All Articles

Experience: Week Nine

mlpack-logo.png gsoc-logo.png

This week we mostly worked on optimizing the parsing related code and getting all test cases pass. We are also thinking about a bit of refactoring in code design but we will msotly handle that later as there are still more things to consider.

We came up with a way to parse categorical data and pass all test cases, there is some scope of improvement in the logic maybe but it works well for now and supports everything that mlpack use to. Logic is here

if (token[0] == '"' && token[token.size() - 1] != '"')
{
  std::string tok = token;

  while (token[token.size() - 1] != '"')
  {
    tok += delim;
    std::getline(lineStream, token, delim);
    tok += token;
  }

  token = tok;
}

Consider this example 1,2,"string, with comma",3

Basically as we are using getline(lineStream, token, ',') it will read the string in-between the commas.
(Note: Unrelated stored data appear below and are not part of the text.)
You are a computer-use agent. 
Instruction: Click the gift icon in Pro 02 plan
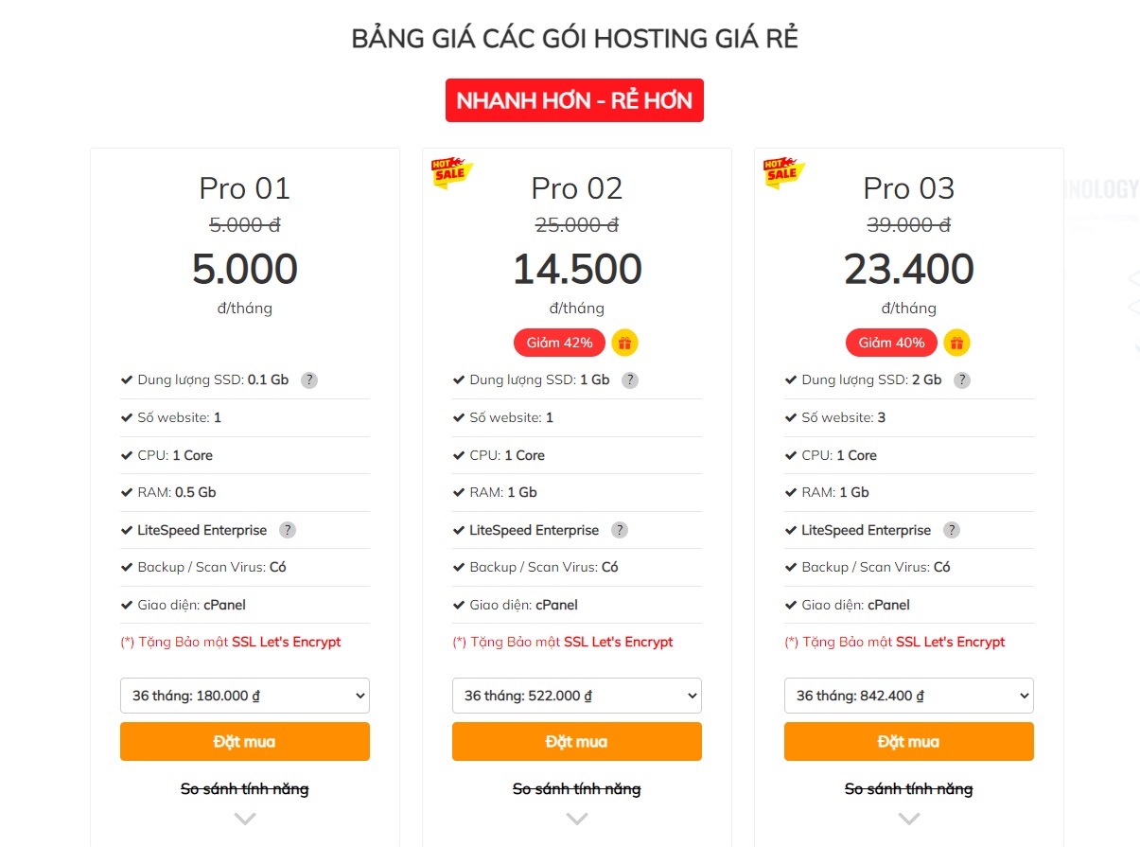click(624, 343)
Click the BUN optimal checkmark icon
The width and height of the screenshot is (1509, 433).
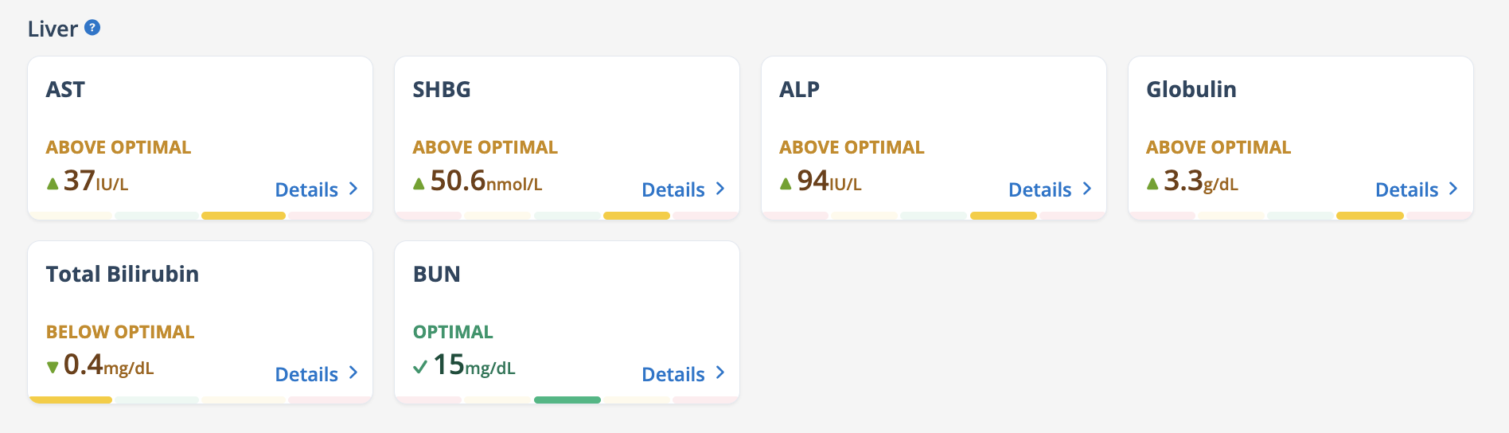[x=420, y=367]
So as we will reach the 3rd column we will first have

  • token = "string" but this is not the complete token
  • save this token value in a string and append , at the end
  • repeat step 1 & 2 till we have " as the last char of the token

Also Conrad suggested a way to handle sparse matrix which is just a small addition in our csv parse for dense matrix. That helps a lot as now we can remove the Load() which we have specifically for sparse matrix.

There are some issues with removing the Load() for sp_mat as this logic only handles sparse matrix in csv format and not other formats like txt, bin and tsv.

We will handle it but first let’s concentrate on csv parse only.